◆ **Testo fornito**
L’aumento della cedolare secca sugli affitti brevi dal 21 al 26 per cento contenuta nel testo della Legge di Bilancio 2026 è il tema del giorno relativamente alle locazioni turistiche. L’Associazione dei gestori professionali di appartamenti turistici, Aigab, è in fase di colloqui on i vertici del Governo per tentare di contenere una misura che potrebbe potenzialmente ridurre l’offerta turistica italiana danneggiando al contempo sia il valore del patrimonio immobiliare sia il reddito di mezzo milione di famiglie, senza per questo aumentare l’offerta di alloggi in affitto a lungo termine, che in teoria sarebbe lo scopo della norma. A fare il punto della situazione con idealista/news è Marco Celani, Ceo di Italianway e presidente Aigab.
“L’aumento dell’aliquota dal 21 al 26 per cento pare non avere una giustificazione se non quella di fare cassa, - afferma Celani, - ma FI e Lega si sono espressi a favore della tutela del diritto delle famiglie italiane a integrare il proprio reddito tramite le case possedute, senza dover sottostare a una tassazione che secondo alcuni giuristi è iniqua e impugnabile. Non si capisce infatti perché affitto lungo, breve e transitorio debbano essere tassati in modo diverso”.
Lo scopo dovrebbe essere quello di orientare il mercato verso gli affitti lunghi
Non è così. Sono 42 mila i proprietari gestiti da Aigab e da essi sappiamo che appartamenti in affitto lungo e breve non sono sovrapponibili. Il 31 per cento delle case sono case ereditate che altrimenti resterebbero sfitte, come lo erano il 26 per cento di esse; il 20 per cento erano case provenienti da proprietari che affittavano a lungo termine e che hanno dovuto affrontare esperienze disastrose con i propri inquilini.
Se si volesse intervenire su questa quota per incrementare gli affitti a lungo termine occorrerebbe piuttosto creare misure a tutela dei proprietari; eppure non si è visto nulla del genere.

◆ **Dati forniti**
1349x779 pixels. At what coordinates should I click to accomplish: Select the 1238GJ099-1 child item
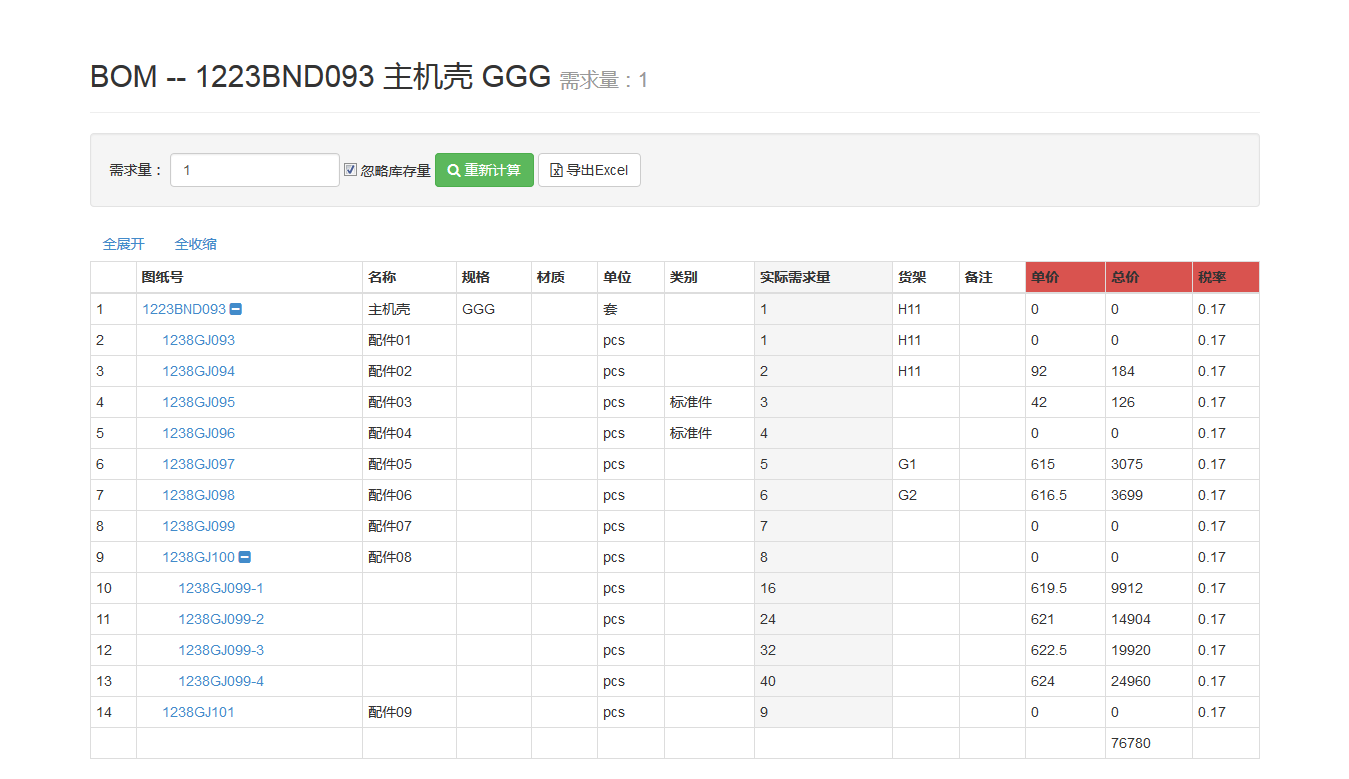[221, 588]
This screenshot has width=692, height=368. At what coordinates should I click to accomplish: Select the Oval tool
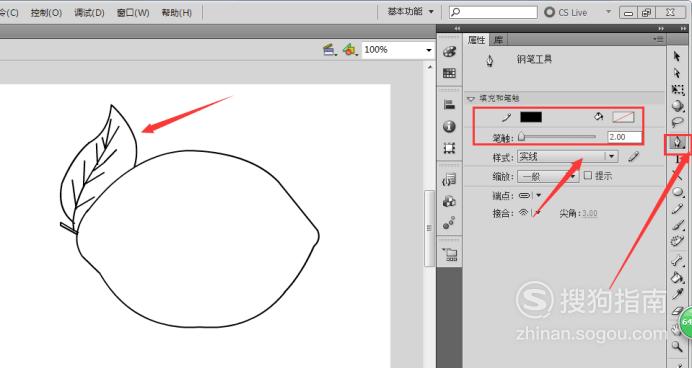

◆ **Compito**
Stabilisci se ciascuna affermazione concorda con il testo fornito; rispondi sì o no e riporta tra virgolette le parole decisive del testo.
1. Tra le case dei proprietari gestiti da Aigab, il 31 per cento è costituito da case ereditate.
2. La Legge di Bilancio 2026 porta la cedolare secca sugli affitti brevi dal 21 al 30 per cento.
3. Aigab gestisce 50 mila proprietari.

◆ **Soluzione scritta**
1. Sì: "Il 31 per cento delle case sono case ereditate che altrimenti resterebbero sfitte"
2. No: "L’aumento della cedolare secca sugli affitti brevi dal 21 al 26 per cento"
3. No: "Sono 42 mila i proprietari gestiti da Aigab"